Characterization of Inter-System Biases in GPS + BDS Precise Point Positioning

Cheng Ke    
Yanning Zheng and Shengli Wang    

Resumen

With the combination of multi-GNSS data, the precise-point positioning (PPP) technique can improve its accuracy, availability and reliability: Inter-system bias (ISB) is the non-negligible parameter in multi-GNSS PPP. To further enhance the performance of multi-GNSS PPP, it is crucial to analyze the characterization of inter system biases (ISBs) and model them properly. In this contribution, we comprehensively investigate the characterization of ISBs between global positioning system (GPS) and BeiDou navigation satellite system (BDS) in different situations. (1) We estimate ISB by using different precise products from the Center for Orbit Determination (CODE), Deutsches GeoForschungsZentrum (GFZ) and Wuhan University (WHU). The results indicate that the one-day estimates of ISB are stable when using CODE and WHU products, whereas the estimates based on GFZ products vary remarkably.
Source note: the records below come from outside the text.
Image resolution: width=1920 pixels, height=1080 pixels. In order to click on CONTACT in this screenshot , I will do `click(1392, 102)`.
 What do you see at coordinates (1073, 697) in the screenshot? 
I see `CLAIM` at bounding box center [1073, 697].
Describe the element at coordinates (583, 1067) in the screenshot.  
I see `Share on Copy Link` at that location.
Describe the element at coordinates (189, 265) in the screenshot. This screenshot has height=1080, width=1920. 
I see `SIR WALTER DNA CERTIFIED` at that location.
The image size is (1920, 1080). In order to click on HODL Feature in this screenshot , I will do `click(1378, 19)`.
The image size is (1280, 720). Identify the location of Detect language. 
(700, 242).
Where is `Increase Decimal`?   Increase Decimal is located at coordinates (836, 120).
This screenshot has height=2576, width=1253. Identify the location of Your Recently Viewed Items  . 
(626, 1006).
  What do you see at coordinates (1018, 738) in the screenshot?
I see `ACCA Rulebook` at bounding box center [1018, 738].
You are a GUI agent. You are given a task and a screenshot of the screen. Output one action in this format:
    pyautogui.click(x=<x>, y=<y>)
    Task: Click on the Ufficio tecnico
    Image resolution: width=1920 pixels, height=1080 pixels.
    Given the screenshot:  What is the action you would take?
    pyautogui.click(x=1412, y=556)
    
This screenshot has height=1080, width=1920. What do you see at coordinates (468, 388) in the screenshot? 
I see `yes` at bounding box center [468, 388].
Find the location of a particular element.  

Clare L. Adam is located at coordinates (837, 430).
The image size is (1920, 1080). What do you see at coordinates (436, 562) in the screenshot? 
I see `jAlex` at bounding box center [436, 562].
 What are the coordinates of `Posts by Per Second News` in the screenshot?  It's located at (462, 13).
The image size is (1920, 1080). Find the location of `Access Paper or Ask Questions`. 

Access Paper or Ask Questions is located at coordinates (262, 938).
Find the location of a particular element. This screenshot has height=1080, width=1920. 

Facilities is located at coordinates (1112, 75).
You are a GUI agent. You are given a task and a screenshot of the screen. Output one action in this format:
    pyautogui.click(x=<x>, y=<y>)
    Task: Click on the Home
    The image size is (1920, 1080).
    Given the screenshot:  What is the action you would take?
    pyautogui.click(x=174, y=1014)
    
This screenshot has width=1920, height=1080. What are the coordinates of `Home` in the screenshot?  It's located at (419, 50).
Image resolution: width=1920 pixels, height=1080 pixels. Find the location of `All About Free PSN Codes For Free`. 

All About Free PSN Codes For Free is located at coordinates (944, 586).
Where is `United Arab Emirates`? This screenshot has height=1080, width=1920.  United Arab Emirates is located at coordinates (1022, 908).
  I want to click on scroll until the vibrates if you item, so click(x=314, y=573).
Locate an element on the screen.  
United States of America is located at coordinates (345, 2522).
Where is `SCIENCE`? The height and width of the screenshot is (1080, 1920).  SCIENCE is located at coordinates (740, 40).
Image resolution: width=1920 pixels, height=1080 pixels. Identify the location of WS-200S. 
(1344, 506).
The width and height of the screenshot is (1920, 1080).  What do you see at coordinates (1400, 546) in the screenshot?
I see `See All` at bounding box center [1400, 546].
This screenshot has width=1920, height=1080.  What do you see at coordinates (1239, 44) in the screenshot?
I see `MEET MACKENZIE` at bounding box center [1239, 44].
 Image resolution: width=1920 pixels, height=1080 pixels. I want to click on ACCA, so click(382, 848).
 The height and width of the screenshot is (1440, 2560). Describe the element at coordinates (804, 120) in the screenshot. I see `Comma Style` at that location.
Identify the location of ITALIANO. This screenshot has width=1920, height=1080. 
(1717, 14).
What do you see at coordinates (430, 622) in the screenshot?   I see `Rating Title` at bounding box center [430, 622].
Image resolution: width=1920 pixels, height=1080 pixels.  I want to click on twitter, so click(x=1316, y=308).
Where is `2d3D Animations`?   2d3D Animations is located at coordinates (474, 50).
As for the three-day time series of ISB, a sudden jump exists between two adjacent days, which is due to the change of satellite clock datum; (2) We investigate the ISB characterization affected by the ambient environments of the receivers. The result shows that the ISBs estimated from receivers (and antennas) with same type are still inconsistent, which indicates that the ambient environment, probably the temperature, influences the ISB characterization as well, since the receivers are in different areas; (3) We analyze the ISB characterization affected by receiver and antenna type with the same ambient environment. To ensure the same ambient environment, the ultra-short baselines were applied to investigate the ISB characterization affected by the receiver and antenna type. With the insights into ISB characterizations, we carry out combined GPS and BDS PPP with modeling the ISB as time constant, random walk process and white noise. The results suggest that the random walk process outperforms in most cases, since it strengthens the model to some extend and, at the same time, considers the variation of ISBs.